- [Problem requirements]
Check every line of the entries that follow, and copy the ones containing "agent".

- [Task material]
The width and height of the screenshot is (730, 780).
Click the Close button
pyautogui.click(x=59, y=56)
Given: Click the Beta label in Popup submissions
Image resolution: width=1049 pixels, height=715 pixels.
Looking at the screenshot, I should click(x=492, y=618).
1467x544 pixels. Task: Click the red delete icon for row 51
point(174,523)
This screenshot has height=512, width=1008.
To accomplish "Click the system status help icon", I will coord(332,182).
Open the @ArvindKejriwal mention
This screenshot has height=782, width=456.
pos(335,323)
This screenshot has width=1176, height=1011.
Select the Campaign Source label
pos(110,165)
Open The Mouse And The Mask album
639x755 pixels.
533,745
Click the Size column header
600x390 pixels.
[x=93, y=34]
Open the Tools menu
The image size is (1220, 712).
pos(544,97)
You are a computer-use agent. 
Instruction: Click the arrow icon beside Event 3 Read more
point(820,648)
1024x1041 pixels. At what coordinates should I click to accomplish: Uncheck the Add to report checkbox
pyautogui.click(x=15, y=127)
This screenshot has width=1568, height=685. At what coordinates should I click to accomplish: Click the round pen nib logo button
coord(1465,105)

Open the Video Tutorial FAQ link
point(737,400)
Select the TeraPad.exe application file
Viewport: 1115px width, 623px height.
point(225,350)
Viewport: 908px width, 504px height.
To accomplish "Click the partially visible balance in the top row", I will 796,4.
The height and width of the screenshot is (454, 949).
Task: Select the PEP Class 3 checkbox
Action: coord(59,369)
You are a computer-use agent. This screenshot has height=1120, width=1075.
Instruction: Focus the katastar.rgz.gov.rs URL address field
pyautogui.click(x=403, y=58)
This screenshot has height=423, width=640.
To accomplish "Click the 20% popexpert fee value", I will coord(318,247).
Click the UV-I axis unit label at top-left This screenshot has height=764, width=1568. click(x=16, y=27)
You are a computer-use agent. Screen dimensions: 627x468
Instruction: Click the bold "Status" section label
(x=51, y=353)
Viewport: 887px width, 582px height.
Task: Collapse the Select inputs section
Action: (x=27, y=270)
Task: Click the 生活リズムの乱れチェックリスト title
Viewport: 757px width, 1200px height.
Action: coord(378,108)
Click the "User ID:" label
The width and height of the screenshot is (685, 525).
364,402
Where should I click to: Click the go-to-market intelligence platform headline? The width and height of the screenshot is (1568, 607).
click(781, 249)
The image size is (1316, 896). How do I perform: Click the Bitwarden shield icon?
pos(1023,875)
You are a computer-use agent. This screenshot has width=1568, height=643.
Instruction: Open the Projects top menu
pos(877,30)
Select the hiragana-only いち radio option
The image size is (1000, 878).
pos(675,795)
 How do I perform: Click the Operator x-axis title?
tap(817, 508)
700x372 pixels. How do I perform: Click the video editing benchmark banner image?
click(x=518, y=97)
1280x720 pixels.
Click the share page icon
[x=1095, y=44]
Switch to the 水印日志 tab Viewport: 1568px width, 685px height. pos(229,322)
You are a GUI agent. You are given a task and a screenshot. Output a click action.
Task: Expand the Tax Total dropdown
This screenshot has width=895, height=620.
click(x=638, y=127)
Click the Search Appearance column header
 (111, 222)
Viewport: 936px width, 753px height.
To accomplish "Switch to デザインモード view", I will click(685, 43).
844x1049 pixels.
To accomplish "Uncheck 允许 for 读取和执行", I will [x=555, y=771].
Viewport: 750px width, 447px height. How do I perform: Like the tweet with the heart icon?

- [Written response]
You are a computer-use agent. 
You are a computer-use agent. This screenshot has height=1120, width=1075.
You are a computer-use agent. Screen dimensions: 627x468
You are a computer-use agent. This screenshot has width=1568, height=643.
You are a GUI agent. You are given a task and a screenshot. Output a click action.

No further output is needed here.